The data: Most US retail websites are not fully optimized for AI visibility, according to Adobe’s AI Content Visibility Checker.

By the numbers:

  • The average score for US retail homepages was 75%, indicating that roughly one-quarter of the content on those pages is unreadable by AI crawlers.
  • Category-level pages scored 74%, indicating a similar level of unreadability.
  • Individual product pages came in lower, at 66%.

What it means: The findings suggest that most retailers are currently ill-prepared to manage a shift to AI platform-led discovery. As AI platforms reshape how people discover products, they may surface different formats and content types compared with traditional search. Companies that leave sizable chunks of content unreadable for LLMs—especially on product pages—risk being less visible as consumers rely more heavily on ChatGPT, Gemini, and other platforms for shopping research and recommendations.

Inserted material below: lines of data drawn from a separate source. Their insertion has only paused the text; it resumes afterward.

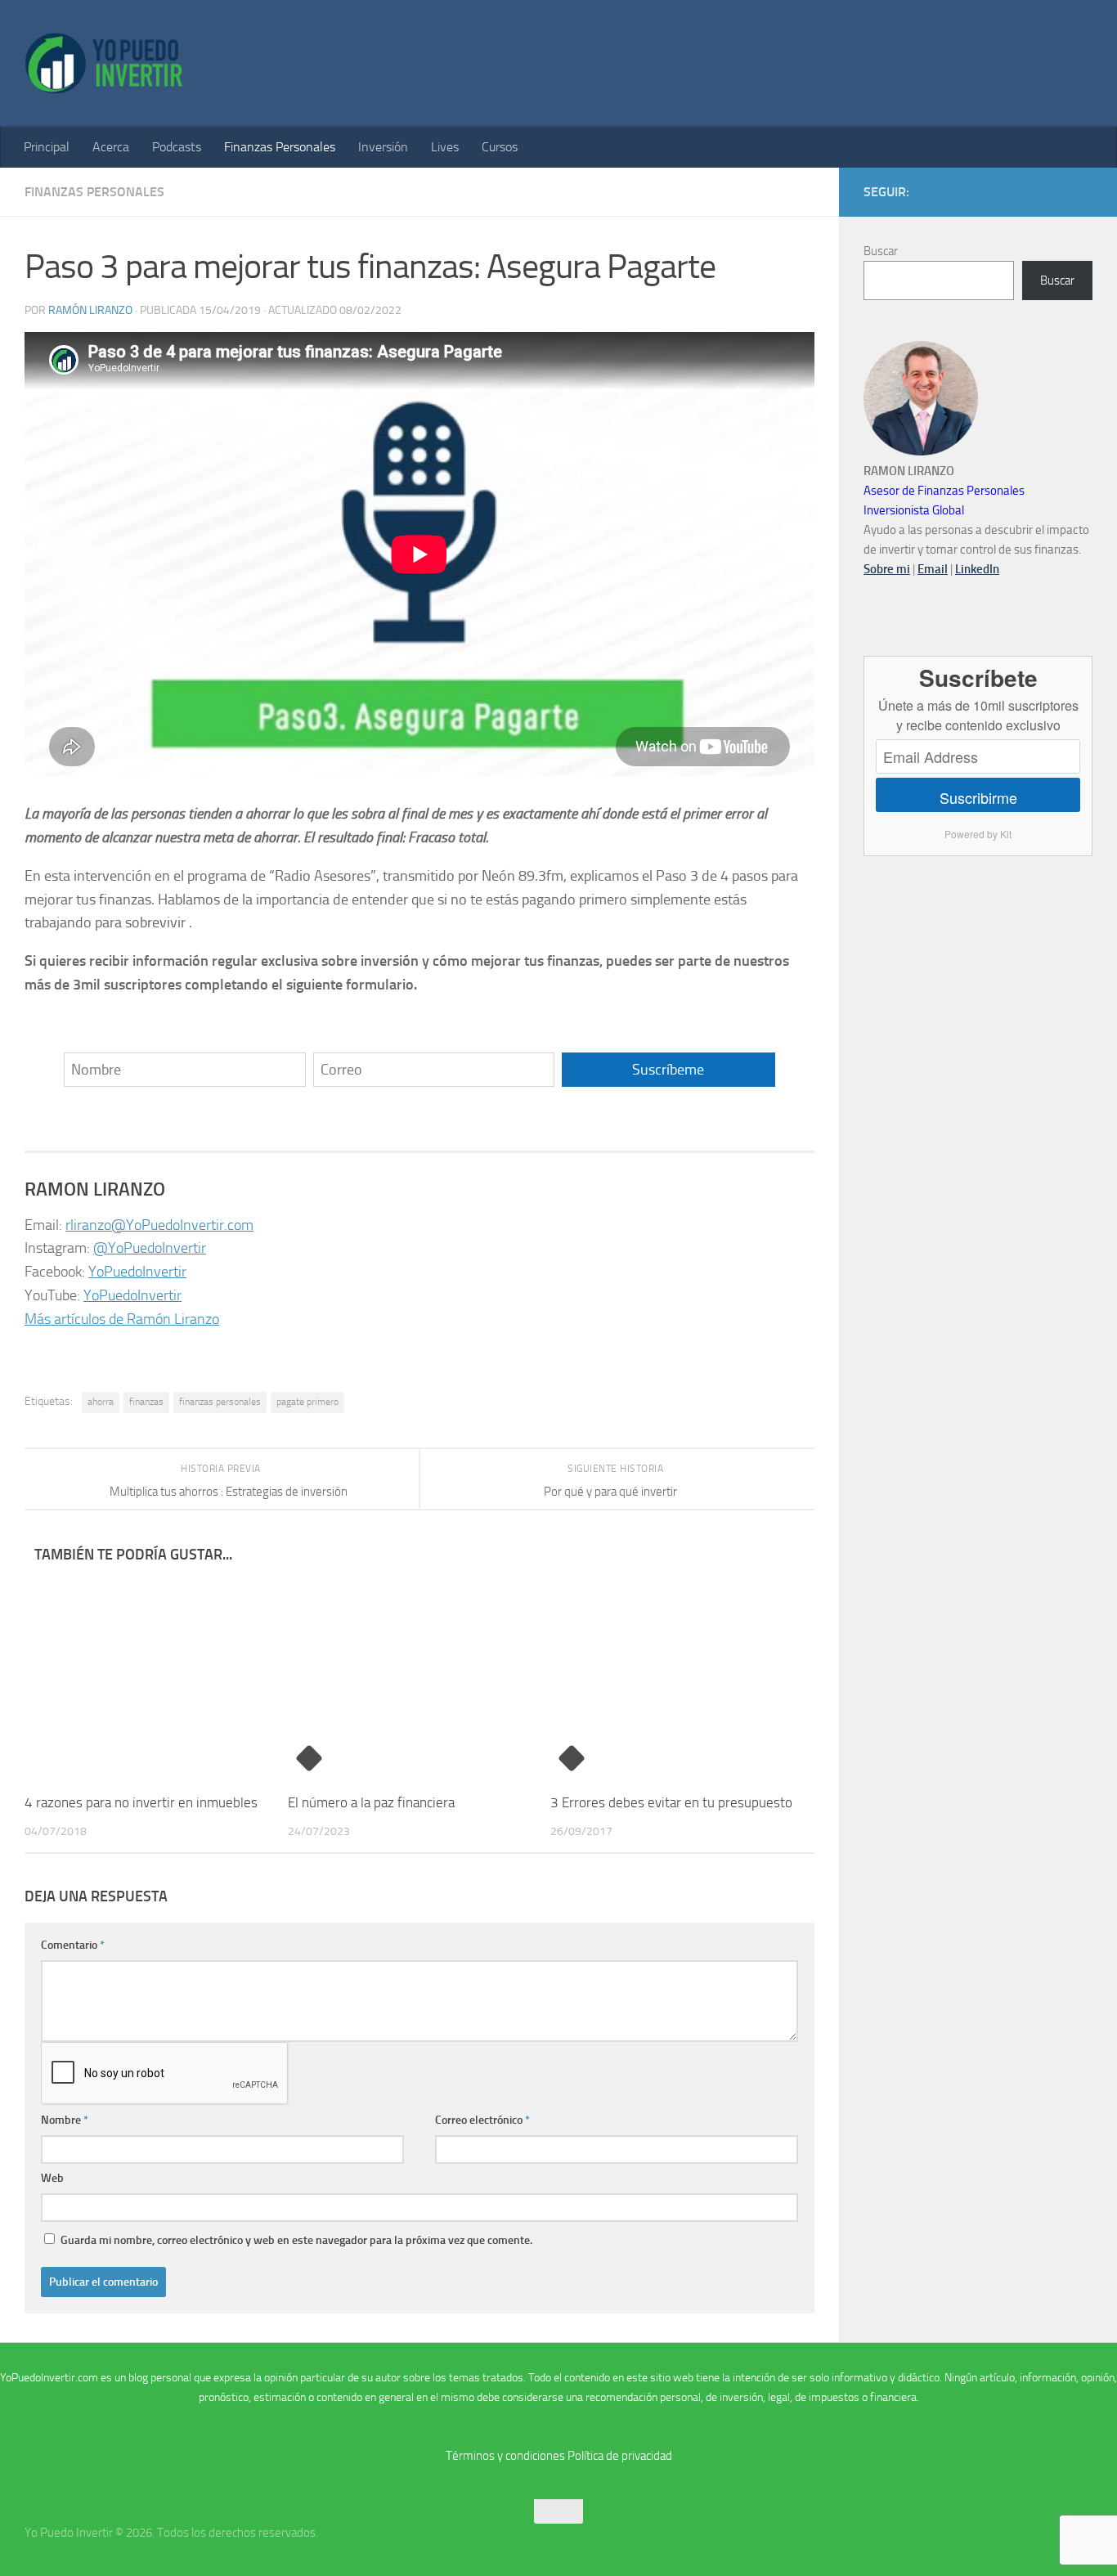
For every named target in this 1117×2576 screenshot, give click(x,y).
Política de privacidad (619, 2455)
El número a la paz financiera (371, 1802)
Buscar (881, 251)
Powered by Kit (978, 834)
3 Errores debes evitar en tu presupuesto (671, 1802)
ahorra (100, 1401)
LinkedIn (977, 569)
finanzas (146, 1401)
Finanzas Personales (279, 147)
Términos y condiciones (505, 2455)
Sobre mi (887, 569)
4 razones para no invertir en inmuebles (141, 1802)
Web (52, 2178)
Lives (445, 147)
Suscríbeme (668, 1070)
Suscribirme (978, 797)
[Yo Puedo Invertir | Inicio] (104, 63)
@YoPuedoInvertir (149, 1248)
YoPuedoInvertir (137, 1272)
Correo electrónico (482, 2120)
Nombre (64, 2120)
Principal (47, 147)
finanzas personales (220, 1401)
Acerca (110, 147)
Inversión (383, 147)
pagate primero (307, 1401)
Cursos (500, 147)
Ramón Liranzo (90, 310)
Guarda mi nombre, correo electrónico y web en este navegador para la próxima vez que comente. (296, 2240)
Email (932, 569)
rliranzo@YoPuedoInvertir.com (159, 1225)
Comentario (73, 1945)
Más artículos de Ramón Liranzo (122, 1319)
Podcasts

Adobe’s investigation also reveals a sharp divide between AI-ready retailers and the rest of the landscape. The best-performing companies had average scores of 82.5% on their homepages, compared with 54.2% for the lowest-performing. While AI commerce is still in the early innings, retailers that are slow to reformat their sites could lose ground to faster-moving competitors.

Recommendations for retailers: Updating hundreds or thousands of web pages to be readable to LLMs can be daunting, but it’s necessary to stay relevant in an era of AI discovery. Retailers should prioritize high-visibility areas like product pages and homepages to ensure that information delivered to shoppers in AI chats is accurate and to maximize their chances of appearing in shopping-related conversations.